# Fine-tuning the model** (20 points)

In [None]:
import torch
if torch.cuda.is_available():
    device = torch.device('cuda')
else:
    device = torch.device('cpu')

In [None]:
columns = ['topic', 'question_title', 'question_content', 'best_answer'] 

In [None]:
import pandas as pd
df_train = pd.read_csv('../input/yahoo-answers-dataset/yahoo_answers_csv/train.csv',
                       header=None,
                       names=columns).dropna(subset=['best_answer'])
df_test = pd.read_csv('../input/yahoo-answers-dataset/yahoo_answers_csv/test.csv',
                      header=None,
                      names=columns).dropna(subset=['best_answer'])

In [None]:
df_train = df_train.groupby('topic').sample(1000)
df_test = df_test.groupby('topic').sample(300)

In [None]:
df_train.topic = df_train.topic - 1
df_test.topic = df_test.topic - 1

In [None]:
df_train = df_train.sample(frac=1)
df_test = df_test.sample(frac=1)

* load tokenizer and model
* Do not forget to set num_labels parameter, when initializing the model

In [None]:
from transformers import ElectraTokenizer, ElectraForSequenceClassification,AdamW
tokenizer = ElectraTokenizer.from_pretrained('google/electra-base-discriminator')
model = ElectraForSequenceClassification.from_pretrained('google/electra-base-discriminator', num_labels=10)
model.cuda()

In [None]:
train_texts = df_train['best_answer']
train_labels = df_train['topic']#pd.get_dummies(df_train['topic'])
test_texts = df_test['best_answer']
test_labels = df_test['topic'] #pd.get_dummies(df_test['topic'])

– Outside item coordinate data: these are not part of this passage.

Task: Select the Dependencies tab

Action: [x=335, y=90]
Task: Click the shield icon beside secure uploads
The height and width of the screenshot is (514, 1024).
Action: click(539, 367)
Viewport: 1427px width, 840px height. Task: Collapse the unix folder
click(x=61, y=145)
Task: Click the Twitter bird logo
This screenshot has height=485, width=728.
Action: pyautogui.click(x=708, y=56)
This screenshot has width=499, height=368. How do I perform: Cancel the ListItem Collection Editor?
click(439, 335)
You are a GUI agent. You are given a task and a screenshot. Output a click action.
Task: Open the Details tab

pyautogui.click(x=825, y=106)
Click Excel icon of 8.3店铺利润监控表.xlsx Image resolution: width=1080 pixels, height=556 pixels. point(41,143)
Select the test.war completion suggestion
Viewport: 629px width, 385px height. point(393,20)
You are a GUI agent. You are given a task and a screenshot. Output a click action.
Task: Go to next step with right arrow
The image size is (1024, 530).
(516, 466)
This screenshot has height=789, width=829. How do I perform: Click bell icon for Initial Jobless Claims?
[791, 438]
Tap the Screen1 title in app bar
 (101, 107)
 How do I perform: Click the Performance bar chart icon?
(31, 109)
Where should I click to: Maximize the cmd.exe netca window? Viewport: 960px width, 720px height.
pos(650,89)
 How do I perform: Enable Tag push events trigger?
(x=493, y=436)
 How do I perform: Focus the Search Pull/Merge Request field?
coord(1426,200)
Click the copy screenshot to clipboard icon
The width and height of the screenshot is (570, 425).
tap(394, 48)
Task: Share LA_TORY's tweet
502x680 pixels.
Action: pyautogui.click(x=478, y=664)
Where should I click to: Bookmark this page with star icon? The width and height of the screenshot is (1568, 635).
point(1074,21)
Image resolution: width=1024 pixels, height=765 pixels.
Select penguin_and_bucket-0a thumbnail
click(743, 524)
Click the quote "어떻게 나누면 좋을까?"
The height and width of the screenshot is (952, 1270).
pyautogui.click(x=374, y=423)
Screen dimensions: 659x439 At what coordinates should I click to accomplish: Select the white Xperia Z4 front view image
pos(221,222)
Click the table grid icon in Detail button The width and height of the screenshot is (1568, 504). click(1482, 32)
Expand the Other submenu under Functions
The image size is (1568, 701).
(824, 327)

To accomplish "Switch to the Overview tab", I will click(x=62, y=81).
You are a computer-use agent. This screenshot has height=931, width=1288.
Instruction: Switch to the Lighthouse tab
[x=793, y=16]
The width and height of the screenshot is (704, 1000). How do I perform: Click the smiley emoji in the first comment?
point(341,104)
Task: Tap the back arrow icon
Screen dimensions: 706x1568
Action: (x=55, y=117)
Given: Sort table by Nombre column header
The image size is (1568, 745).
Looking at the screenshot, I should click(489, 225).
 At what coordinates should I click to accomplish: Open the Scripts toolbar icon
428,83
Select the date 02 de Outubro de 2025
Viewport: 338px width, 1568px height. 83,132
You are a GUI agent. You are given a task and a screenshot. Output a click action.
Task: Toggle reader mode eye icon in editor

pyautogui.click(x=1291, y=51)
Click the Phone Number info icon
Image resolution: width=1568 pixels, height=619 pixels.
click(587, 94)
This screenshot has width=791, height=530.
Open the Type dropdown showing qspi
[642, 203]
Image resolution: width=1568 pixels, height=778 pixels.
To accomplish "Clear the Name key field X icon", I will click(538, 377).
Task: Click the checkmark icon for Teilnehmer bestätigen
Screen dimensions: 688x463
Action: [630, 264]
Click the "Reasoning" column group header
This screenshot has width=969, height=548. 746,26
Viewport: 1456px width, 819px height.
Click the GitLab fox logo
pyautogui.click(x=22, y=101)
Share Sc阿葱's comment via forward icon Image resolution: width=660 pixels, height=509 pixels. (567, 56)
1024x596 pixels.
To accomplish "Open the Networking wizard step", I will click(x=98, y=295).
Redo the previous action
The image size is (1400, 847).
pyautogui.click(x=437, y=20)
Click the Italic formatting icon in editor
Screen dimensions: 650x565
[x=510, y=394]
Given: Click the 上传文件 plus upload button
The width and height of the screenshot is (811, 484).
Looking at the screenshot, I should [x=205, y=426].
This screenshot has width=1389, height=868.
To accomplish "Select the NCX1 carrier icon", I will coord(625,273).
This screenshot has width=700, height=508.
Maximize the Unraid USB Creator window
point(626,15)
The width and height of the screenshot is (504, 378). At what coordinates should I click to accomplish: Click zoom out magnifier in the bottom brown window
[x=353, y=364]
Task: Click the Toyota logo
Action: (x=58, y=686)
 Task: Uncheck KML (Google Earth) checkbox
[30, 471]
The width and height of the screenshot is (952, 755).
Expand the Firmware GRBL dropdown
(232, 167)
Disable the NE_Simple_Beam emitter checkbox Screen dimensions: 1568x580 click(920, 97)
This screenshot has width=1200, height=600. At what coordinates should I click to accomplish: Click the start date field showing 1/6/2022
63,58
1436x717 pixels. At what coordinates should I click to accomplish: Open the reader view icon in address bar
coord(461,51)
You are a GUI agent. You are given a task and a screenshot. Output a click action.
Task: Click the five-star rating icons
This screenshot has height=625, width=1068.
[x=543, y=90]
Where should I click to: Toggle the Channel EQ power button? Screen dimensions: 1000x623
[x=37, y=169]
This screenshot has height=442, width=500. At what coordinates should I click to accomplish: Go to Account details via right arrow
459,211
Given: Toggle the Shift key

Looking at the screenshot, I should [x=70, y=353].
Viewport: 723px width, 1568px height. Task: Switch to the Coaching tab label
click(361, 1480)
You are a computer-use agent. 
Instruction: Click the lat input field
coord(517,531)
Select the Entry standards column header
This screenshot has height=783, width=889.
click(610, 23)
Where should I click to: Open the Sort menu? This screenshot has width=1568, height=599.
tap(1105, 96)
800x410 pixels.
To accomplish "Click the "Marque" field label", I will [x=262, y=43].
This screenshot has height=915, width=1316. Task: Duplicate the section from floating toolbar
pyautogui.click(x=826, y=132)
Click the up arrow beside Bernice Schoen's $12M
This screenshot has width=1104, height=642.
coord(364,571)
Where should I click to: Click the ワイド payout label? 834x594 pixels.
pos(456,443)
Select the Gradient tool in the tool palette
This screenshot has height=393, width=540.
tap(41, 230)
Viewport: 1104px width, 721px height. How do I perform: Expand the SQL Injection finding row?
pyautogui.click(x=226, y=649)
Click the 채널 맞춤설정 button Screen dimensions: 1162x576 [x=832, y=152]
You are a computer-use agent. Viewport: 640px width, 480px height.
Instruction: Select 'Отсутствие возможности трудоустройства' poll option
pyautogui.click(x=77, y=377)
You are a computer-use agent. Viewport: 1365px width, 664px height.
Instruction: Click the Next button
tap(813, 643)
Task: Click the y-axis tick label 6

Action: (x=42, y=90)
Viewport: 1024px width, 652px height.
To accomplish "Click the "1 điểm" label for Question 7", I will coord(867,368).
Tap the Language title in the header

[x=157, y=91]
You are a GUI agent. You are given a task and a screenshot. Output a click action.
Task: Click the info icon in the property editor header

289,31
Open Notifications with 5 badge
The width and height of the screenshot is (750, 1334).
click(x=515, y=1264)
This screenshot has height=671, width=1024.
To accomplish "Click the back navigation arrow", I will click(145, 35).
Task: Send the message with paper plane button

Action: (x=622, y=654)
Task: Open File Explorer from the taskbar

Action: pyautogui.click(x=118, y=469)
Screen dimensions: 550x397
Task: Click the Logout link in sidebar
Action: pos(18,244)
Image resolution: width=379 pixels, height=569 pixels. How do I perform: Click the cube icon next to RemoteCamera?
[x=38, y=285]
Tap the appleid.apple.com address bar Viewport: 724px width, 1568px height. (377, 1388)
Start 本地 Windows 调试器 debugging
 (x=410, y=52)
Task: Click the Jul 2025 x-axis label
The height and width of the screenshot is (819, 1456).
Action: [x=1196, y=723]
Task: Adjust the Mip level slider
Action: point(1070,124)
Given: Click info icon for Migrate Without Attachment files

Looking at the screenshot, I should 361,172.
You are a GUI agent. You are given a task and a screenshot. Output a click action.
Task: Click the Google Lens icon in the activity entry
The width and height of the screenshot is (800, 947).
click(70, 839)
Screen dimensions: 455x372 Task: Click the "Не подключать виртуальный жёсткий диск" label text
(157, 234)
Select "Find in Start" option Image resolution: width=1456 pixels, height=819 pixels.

* convert best_answer to the input tokens (supporting function for dataset is provided below)

In [None]:
train_tokenized = tokenizer.batch_encode_plus(train_texts,
                                              max_length=128,
                                              add_special_tokens=True,
                                              return_attention_mask=True,
                                              pad_to_max_length=True,
                                              truncation=True)
train_input_ids = train_tokenized['input_ids']
train_attention_masks = train_tokenized['attention_mask']
test_tokenized = tokenizer.batch_encode_plus(test_texts,
                                              max_length=128,
                                              add_special_tokens=True,
                                              return_attention_mask=True,
                                              pad_to_max_length=True,
                                              truncation=True)
test_input_ids = test_tokenized['input_ids']
test_attention_masks = test_tokenized['attention_mask']

In [None]:
train_labels = torch.tensor(train_labels.to_numpy())
test_labels = torch.tensor(test_labels.to_numpy())

In [None]:
train_masks = torch.tensor(train_attention_masks)
test_masks = torch.tensor(test_attention_masks)

In [None]:
train_inputs = torch.tensor(train_input_ids)
test_inputs = torch.tensor(test_input_ids)

In [None]:
from torch.utils.data import TensorDataset, DataLoader
batch_size = 32
train_data = TensorDataset(train_inputs, train_masks, train_labels)
train_dataloader = DataLoader(train_data, batch_size=batch_size)
test_data = TensorDataset(test_inputs, test_masks, test_labels)
test_dataloader = DataLoader(test_data, batch_size=batch_size)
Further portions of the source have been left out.